WORK TO COMPLETE – Leave the pictures out, and repeat exactly each line from the one that holds "Open the Accedi dropdown menu" through the final line of the entries below.

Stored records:

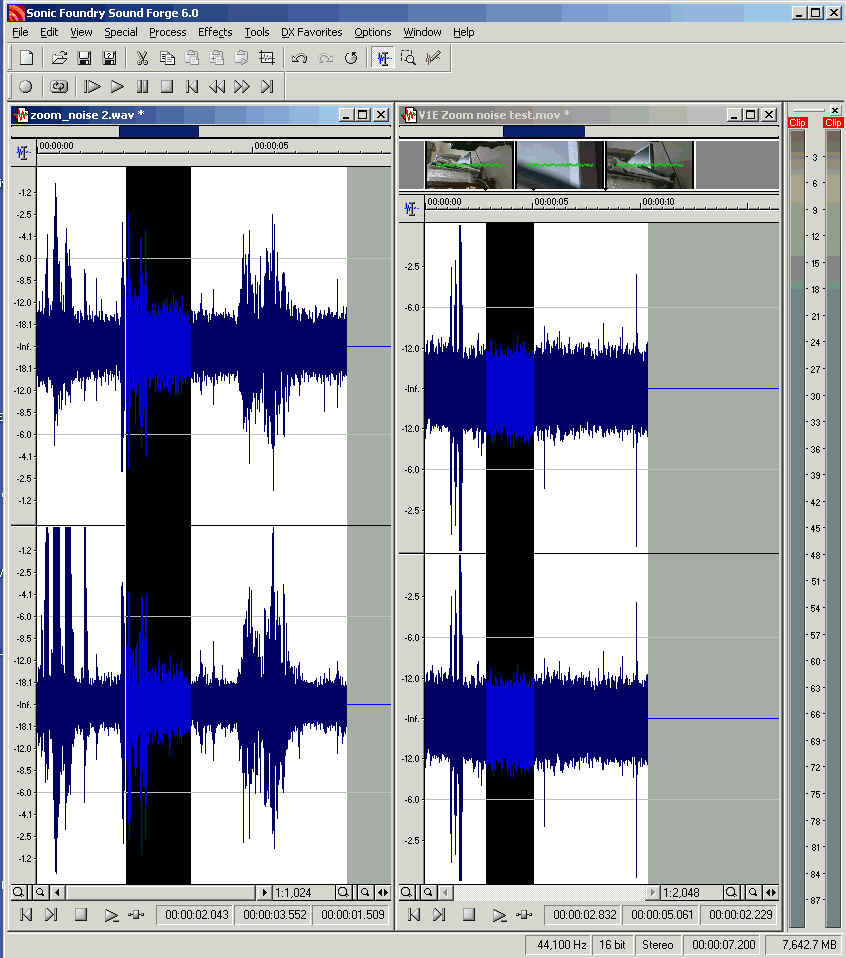Open the Process menu
Image resolution: width=846 pixels, height=958 pixels.
point(167,32)
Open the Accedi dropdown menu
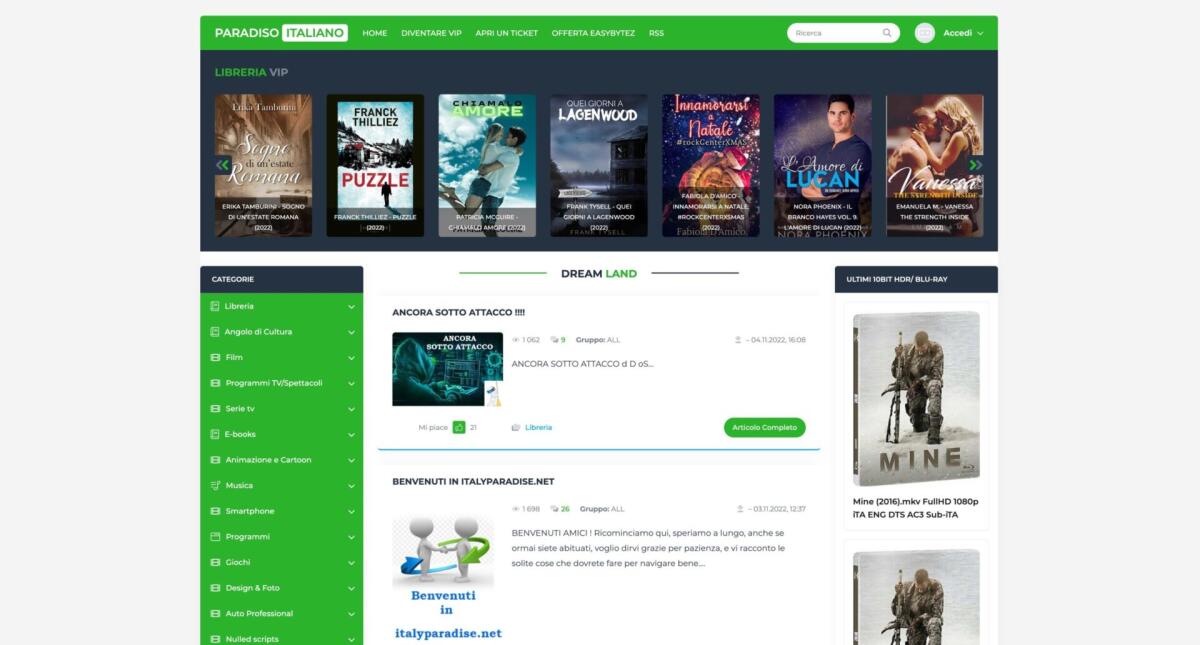 (x=959, y=32)
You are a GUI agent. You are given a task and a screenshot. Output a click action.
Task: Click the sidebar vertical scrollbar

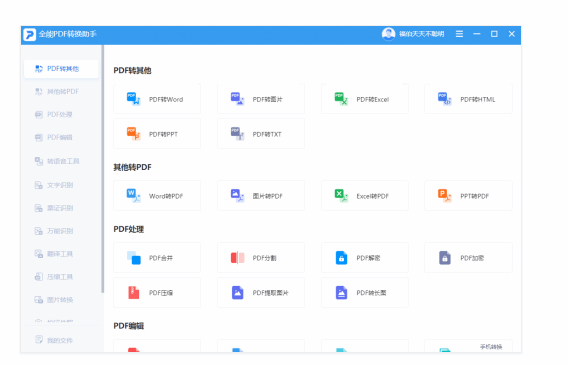pos(103,169)
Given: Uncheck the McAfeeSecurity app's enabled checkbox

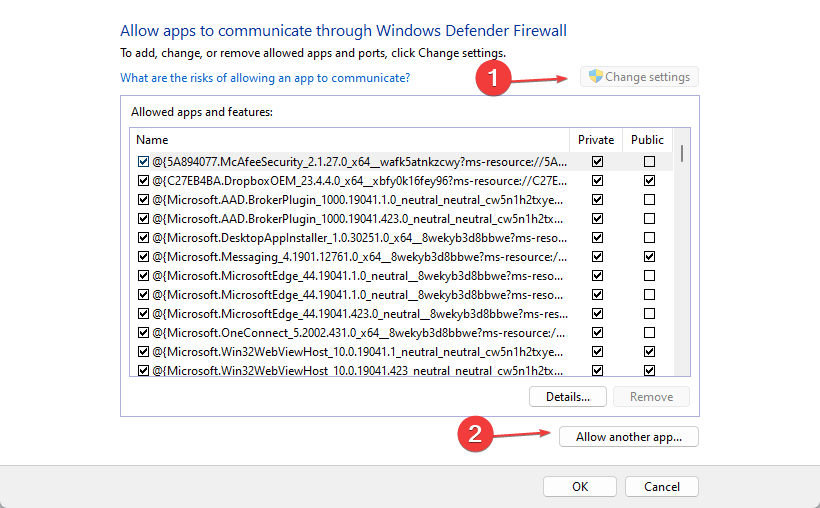Looking at the screenshot, I should 144,161.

ANSWER BOX –
Open the Accedi dropdown menu
 (x=959, y=32)
You are a GUI agent. You are given a task and a screenshot. Output a click action.
Task: Click the sidebar vertical scrollbar

pos(103,169)
Given: Uncheck the McAfeeSecurity app's enabled checkbox

Looking at the screenshot, I should 144,161.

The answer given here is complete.